= Industrial production in Shōwa Japan =

Development of industry in Japan during the Shōwa era

Industrial production was a defining characteristic of Shōwa Japan. It originated from the country's attempt to be Westernized.

== Overview ==
Industrialization first appeared in the textile industries, especially cotton and silk production, which were based in home workshops in rural areas. By the 1890s, Japanese textiles dominated the home markets and competed successfully with British products in China and India, as well. Japanese shippers were also competing with European traders to carry these goods across Asia and even to Europe. As in the West, the textile mills employed mainly women, half of them under age twenty. They were sent there by their fathers, and they turned over their wages to their fathers. Japan largely skipped water power and moved straight to steam powered mills, which were more productive and created a demand for coal.

1907 saw the greatest number of labor disputes in a decade, with large-scale riots at Japan's two leading copper mines, Ashio and Besshi, which were only suppressed by the use of troops. None of these early unions were large (the metalworkers union had 3,000 members, only 5% of workers employed in the industry), or lasted longer than three or four years, largely due to strong opposition from employers and the government's anti-union policies, notably the Public Order and Police Provisions Law (1900).

Despite this, Japanese citizens were able to advance through the ranks of society more easily due to the abolishment of the feudal system. Citizens were also more educated, with leaders sending thousands of students to the United States and Europe to gain new knowledge. The government also recruited more than 3,000 Westerners to teach modern science, mathematics, technology, and foreign languages in Japan (O-yatoi gaikokujin).

STATED TASK 1: In the text on industrial production in Shōwa Japan, rewrite the part starting at "Industrial production was" and ending at "demand for coal.", with "steam powered mills" changed to "steam-driven factories".
STATED TASK 2: According to the text on industrial production in Shōwa Japan, why did none of the early unions last longer than three or four years?

DATASET RECORDS:

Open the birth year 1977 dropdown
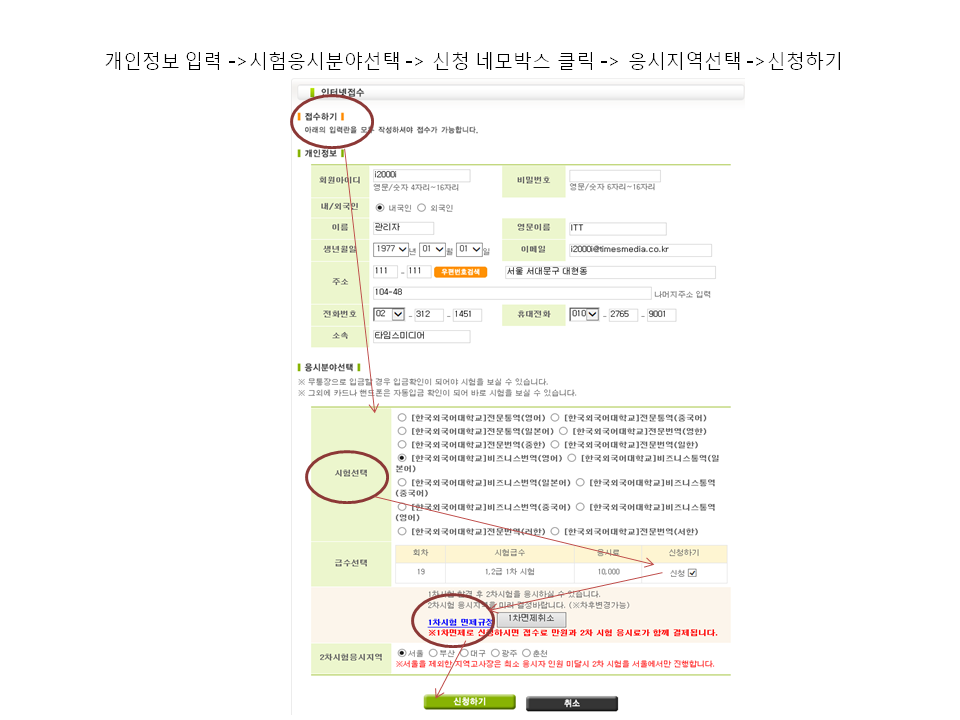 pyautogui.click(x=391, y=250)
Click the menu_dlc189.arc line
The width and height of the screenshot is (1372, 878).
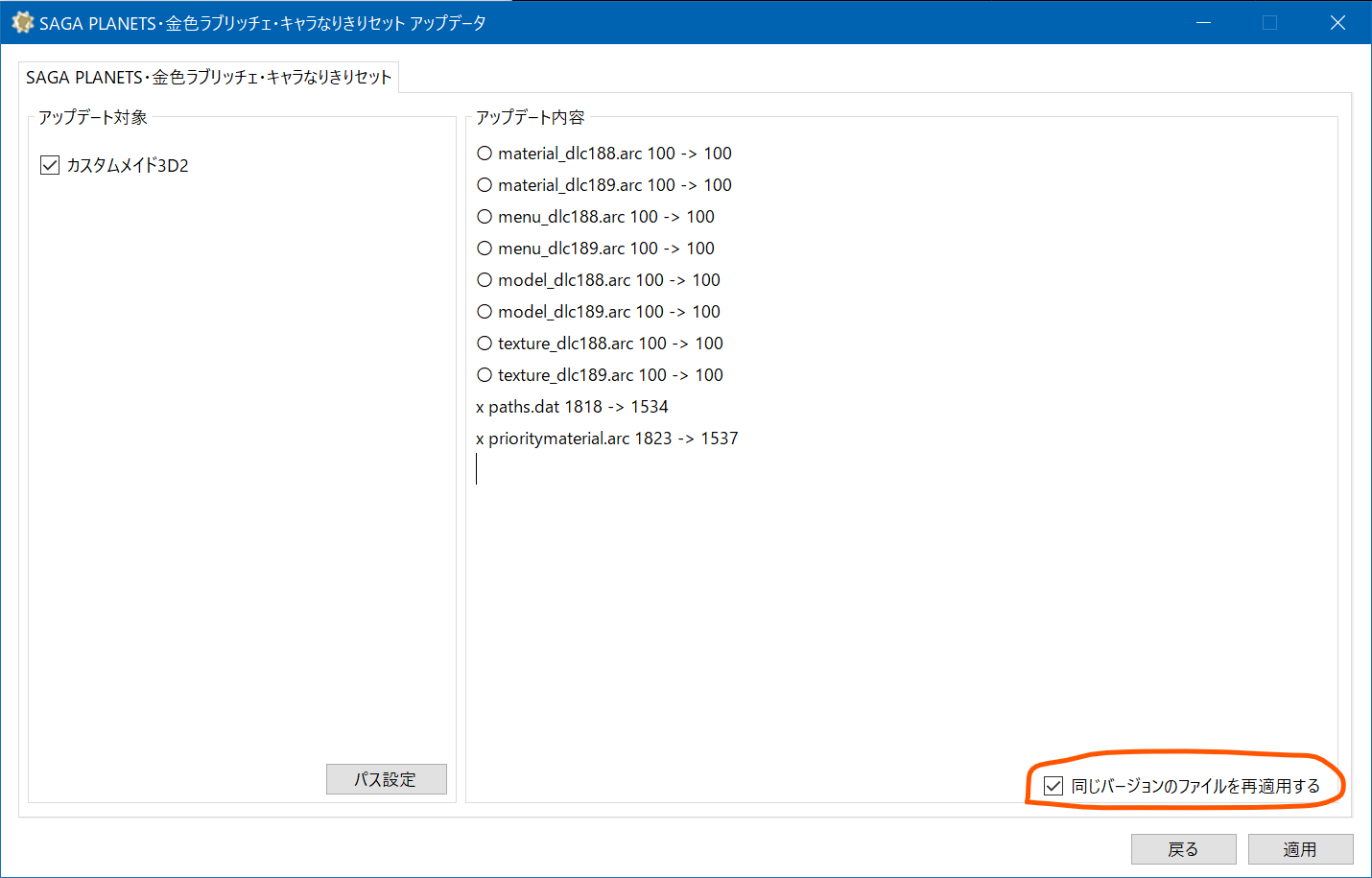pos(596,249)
---
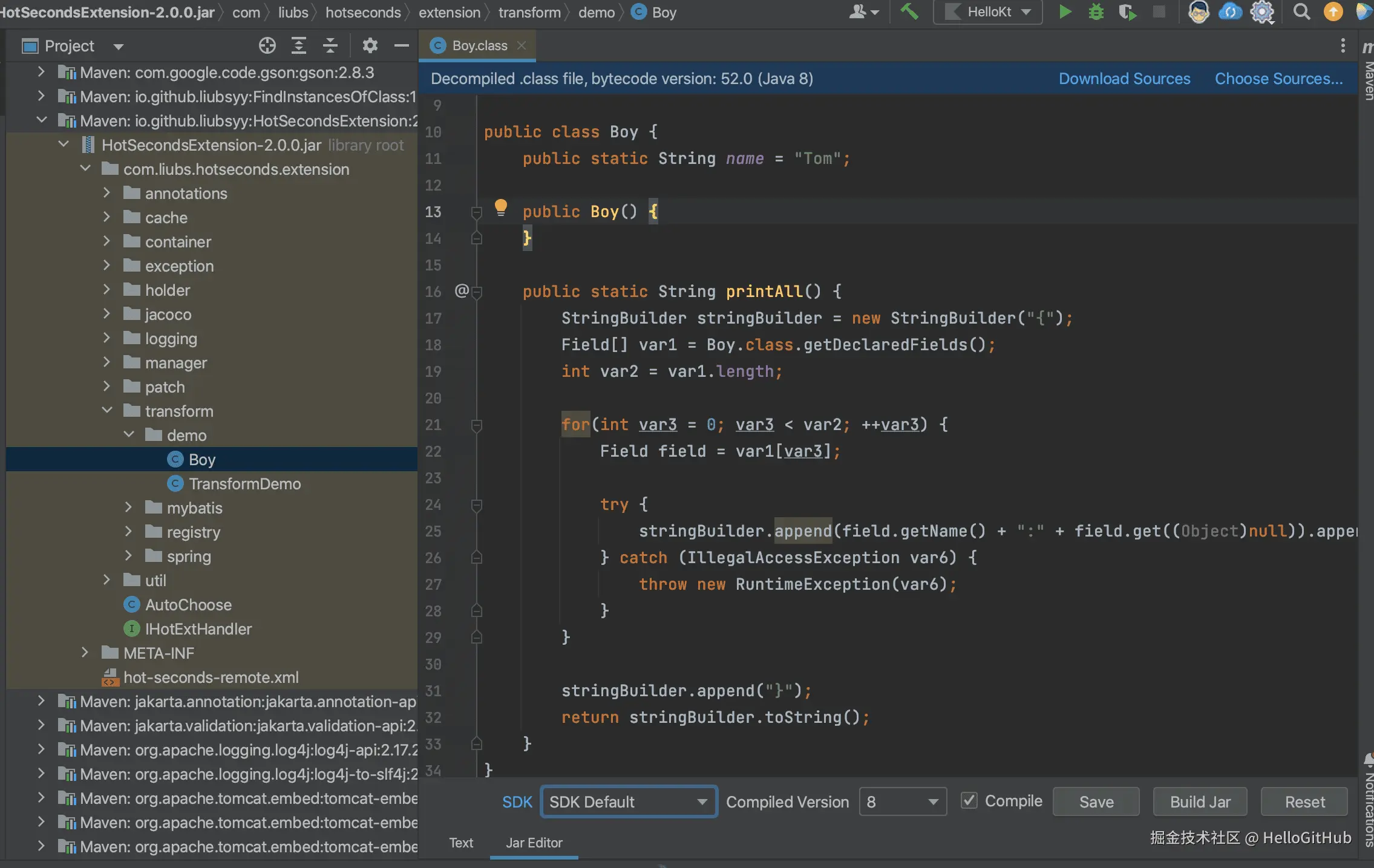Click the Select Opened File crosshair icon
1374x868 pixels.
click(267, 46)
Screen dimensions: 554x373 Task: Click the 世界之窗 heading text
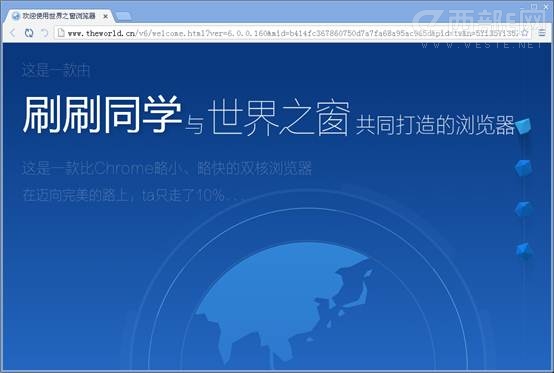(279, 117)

WRITTEN RESPONSE 1:
Industrial production was a defining characteristic of Shōwa Japan. It originated from the country's attempt to be Westernized.

== Overview ==
Industrialization first appeared in the textile industries, especially cotton and silk production, which were based in home workshops in rural areas. By the 1890s, Japanese textiles dominated the home markets and competed successfully with British products in China and India, as well. Japanese shippers were also competing with European traders to carry these goods across Asia and even to Europe. As in the West, the textile mills employed mainly women, half of them under age twenty. They were sent there by their fathers, and they turned over their wages to their fathers. Japan largely skipped water power and moved straight to steam-driven factories, which were more productive and created a demand for coal.

WRITTEN RESPONSE 2: Employers strongly opposed the early unions, and the government pursued anti-union policies, notably the Public Order and Police Provisions Law of 1900.